O conflito interpessoal e familiar em Amor de Perdição e na Farsa de Inês Pereira
"Amor de Perdição", de Camilo Castelo Branco, e a "Farsa de Inês Pereira", de Gil Vicente, são obras de épocas diferentes, mas podem ser relacionadas pela forma como apresentam os conflitos entre personagens e os problemas familiares. Em ambas, as relações pessoais são marcadas por desentendimentos, interesses e pela dificuldade em conciliar desejos individuais com as expectativas da família e da sociedade.
Em amor de perdição, o conflito surge sobretudo através da rivalidade entre as famílias de Simão Botelho e Teresa de Albuquerque. O amor entre os dois jovens é impedido pelo ódio e pelo orgulho familiar, o que provoca sofrimento e conduz a um final trágico. Além do conflito familiar, existem também conflitos interpessoais intensos, marcados pela violência, pela vingança e pela oposição entre o amor e as regras sociais.
Na “Farsa de Inês Pereira”, o conflito é apresentado de forma mais cómica e satírica. Inês deseja casar com um homem culto e elegante para melhorar a sua vida, mas acaba por viver um casamento infeliz com Brás da Mata. A relação entre as personagens mostra choques de interesses, ilusões e críticas ao casamento por conveniência. Também a relação familiar influencia as escolhas da protagonista, especialmente através dos concelhos da mãe.

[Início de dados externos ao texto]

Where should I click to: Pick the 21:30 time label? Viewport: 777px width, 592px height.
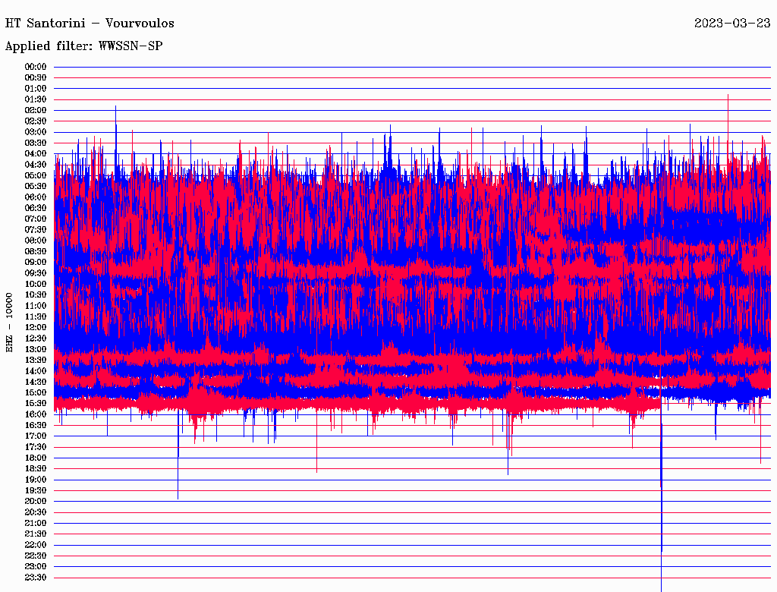(x=36, y=534)
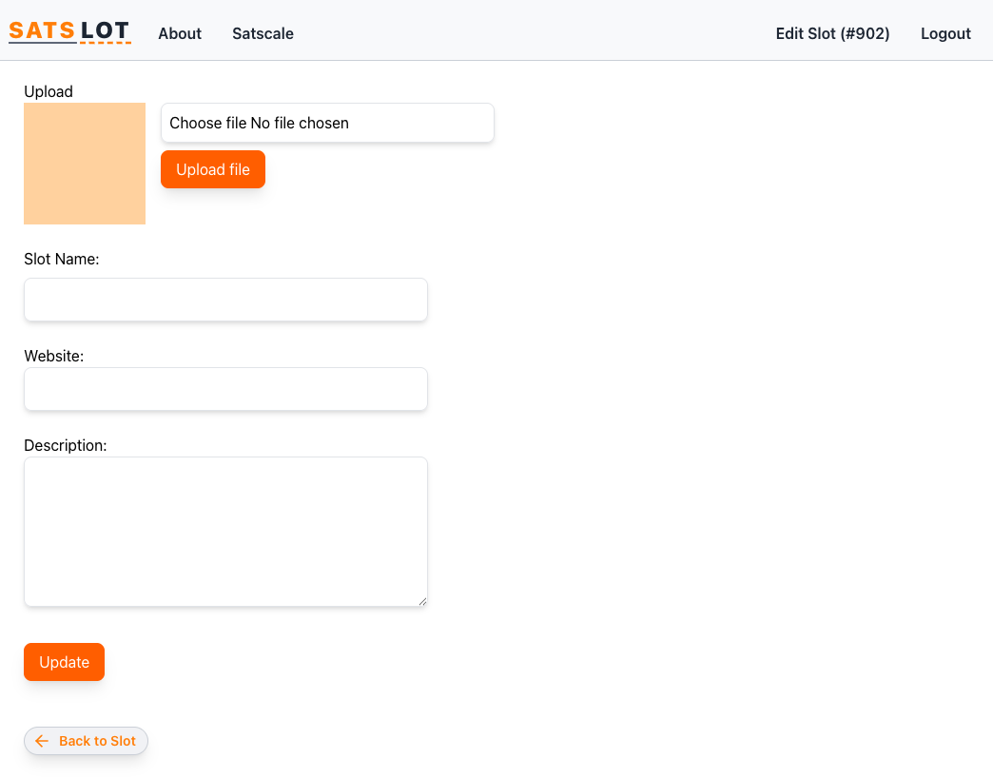The width and height of the screenshot is (993, 778).
Task: Log out using the Logout link
Action: [x=945, y=33]
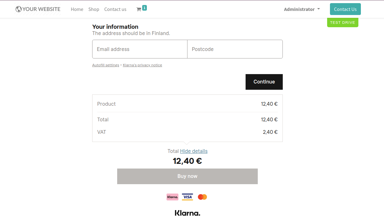Click the teal Contact Us button
The width and height of the screenshot is (384, 222).
coord(345,9)
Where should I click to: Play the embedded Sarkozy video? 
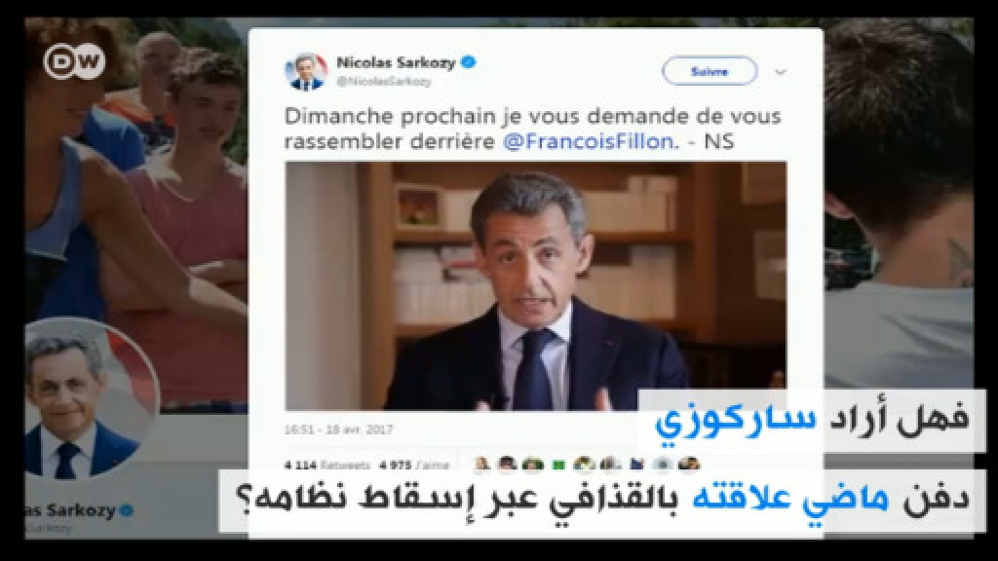pos(535,285)
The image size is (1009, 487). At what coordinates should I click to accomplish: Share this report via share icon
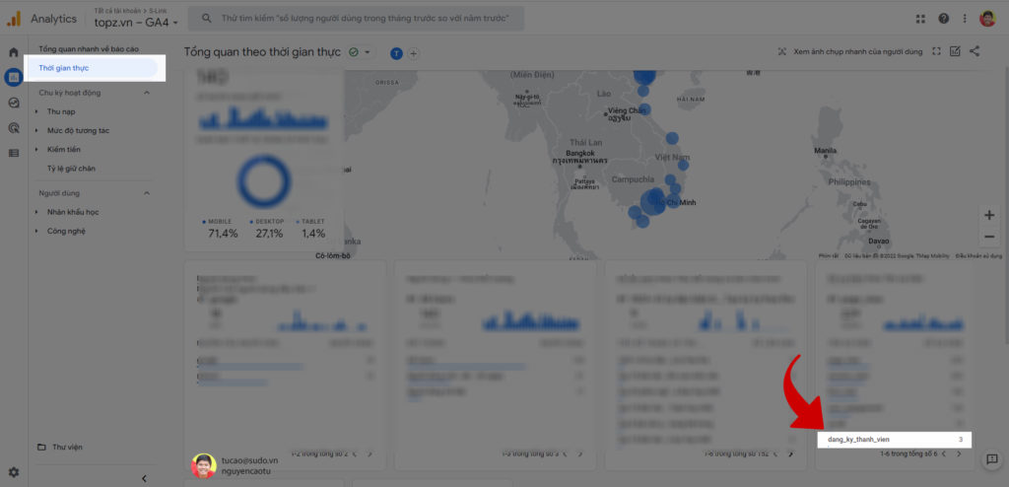(x=975, y=51)
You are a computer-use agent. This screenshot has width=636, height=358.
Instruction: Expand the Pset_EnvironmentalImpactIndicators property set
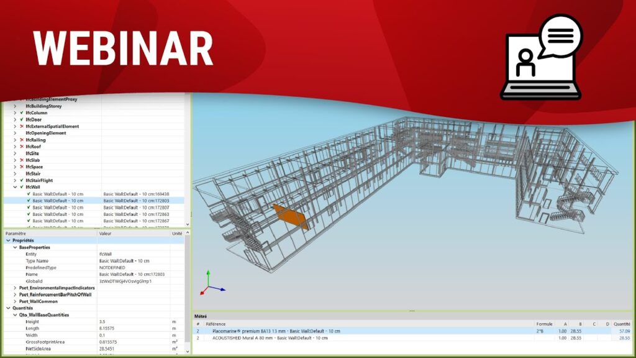(x=15, y=288)
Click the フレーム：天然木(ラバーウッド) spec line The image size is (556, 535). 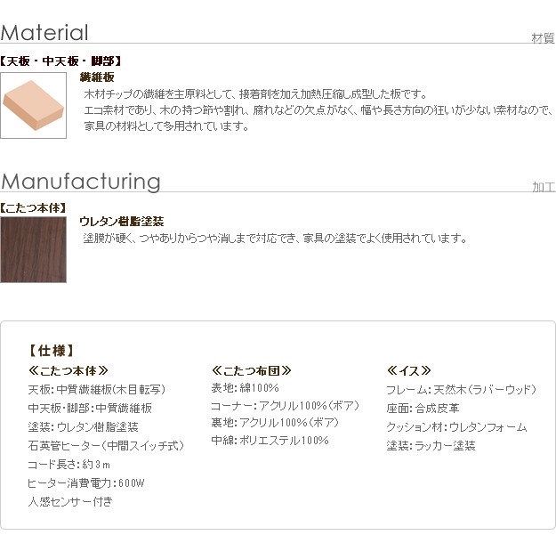[461, 390]
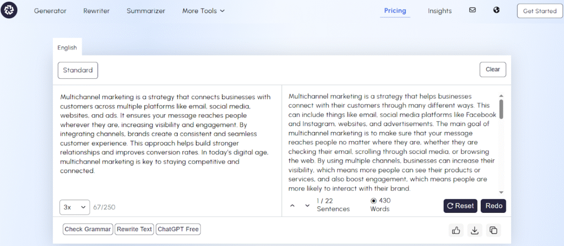Expand the More Tools menu
The height and width of the screenshot is (246, 564).
(203, 10)
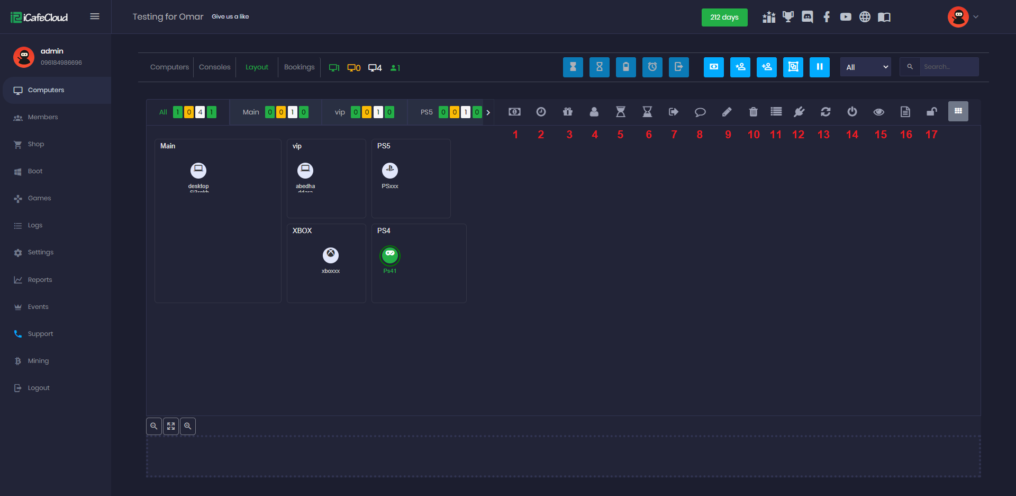This screenshot has width=1016, height=496.
Task: Open Reports in the sidebar
Action: click(x=40, y=280)
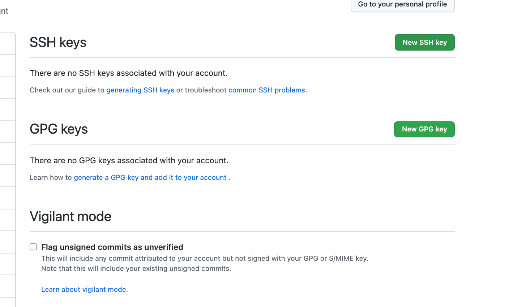Click the Flag unsigned commits as unverified label

[x=112, y=247]
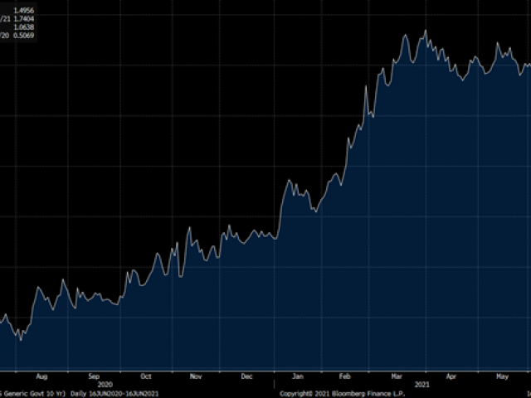
Task: Click the 1.4956 value in the legend
Action: click(24, 9)
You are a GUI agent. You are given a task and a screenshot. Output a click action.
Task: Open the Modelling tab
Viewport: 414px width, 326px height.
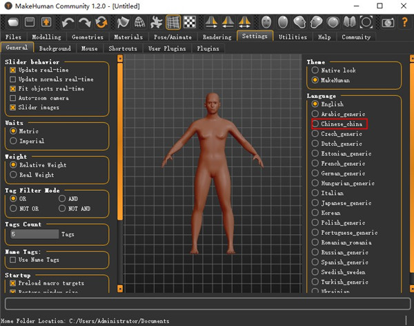point(46,37)
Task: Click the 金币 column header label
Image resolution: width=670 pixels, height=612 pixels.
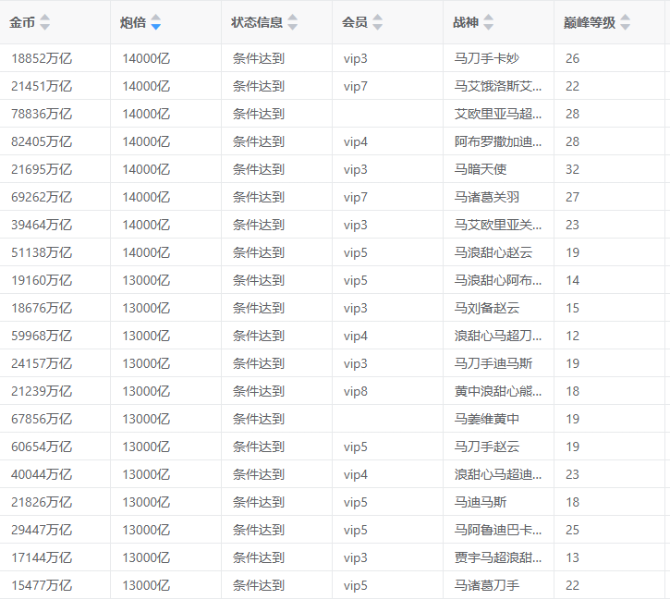Action: (x=22, y=22)
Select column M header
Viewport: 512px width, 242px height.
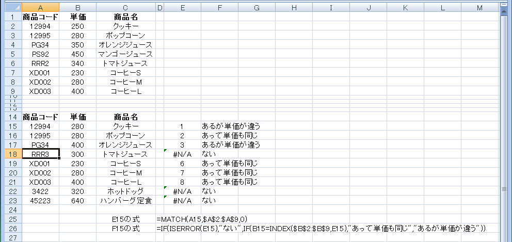480,7
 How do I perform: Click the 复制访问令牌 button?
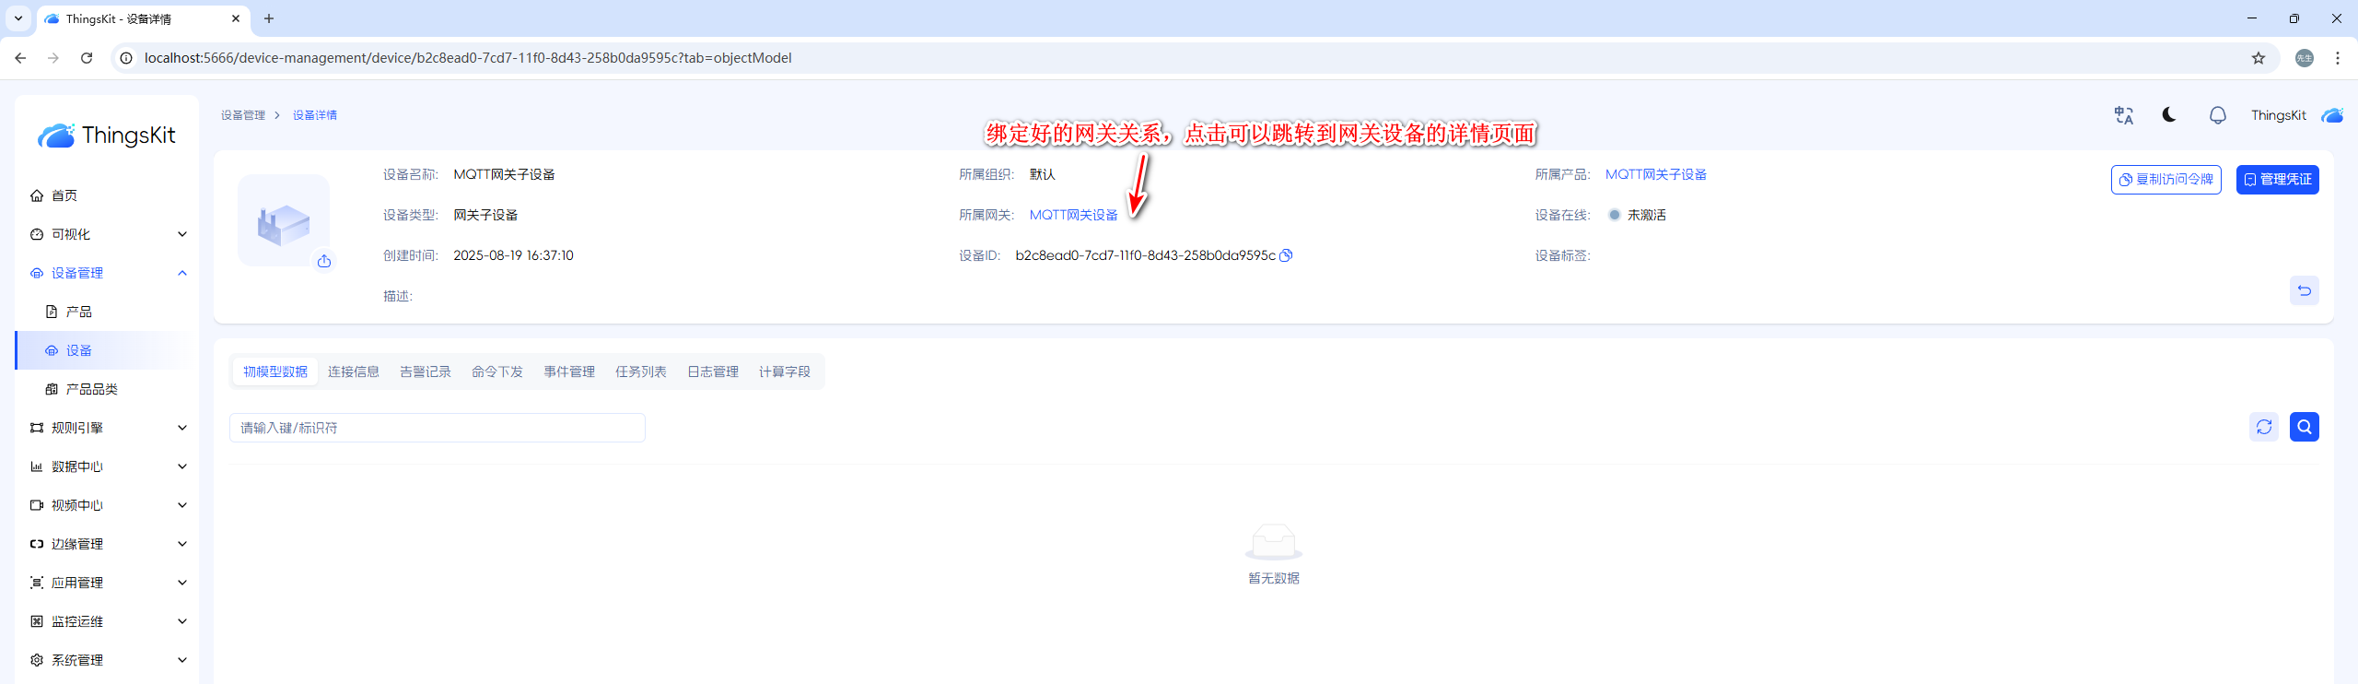click(x=2165, y=180)
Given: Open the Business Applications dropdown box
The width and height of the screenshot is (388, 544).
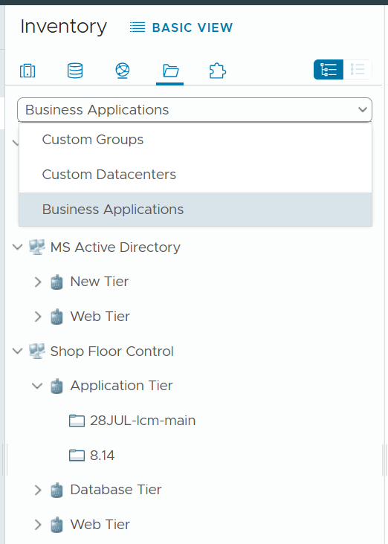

Apesar das diferenças entre o tom trágico de “Amor de Perdição” e o tom cómico da “Farsa de Inês Pereira”, ambas as obras mostram como os conflitos familiares e interpessoais podem condicionar a vida das personagens. Tanto Camilo Castelo Branco como Gil Vicente apresentam uma crítica à sociedade do seu tempo, revelando as consequências das pressões sociais e das relações humanas marcadas pelo egoísmo, pela autoridade e pelos interesses pessoais.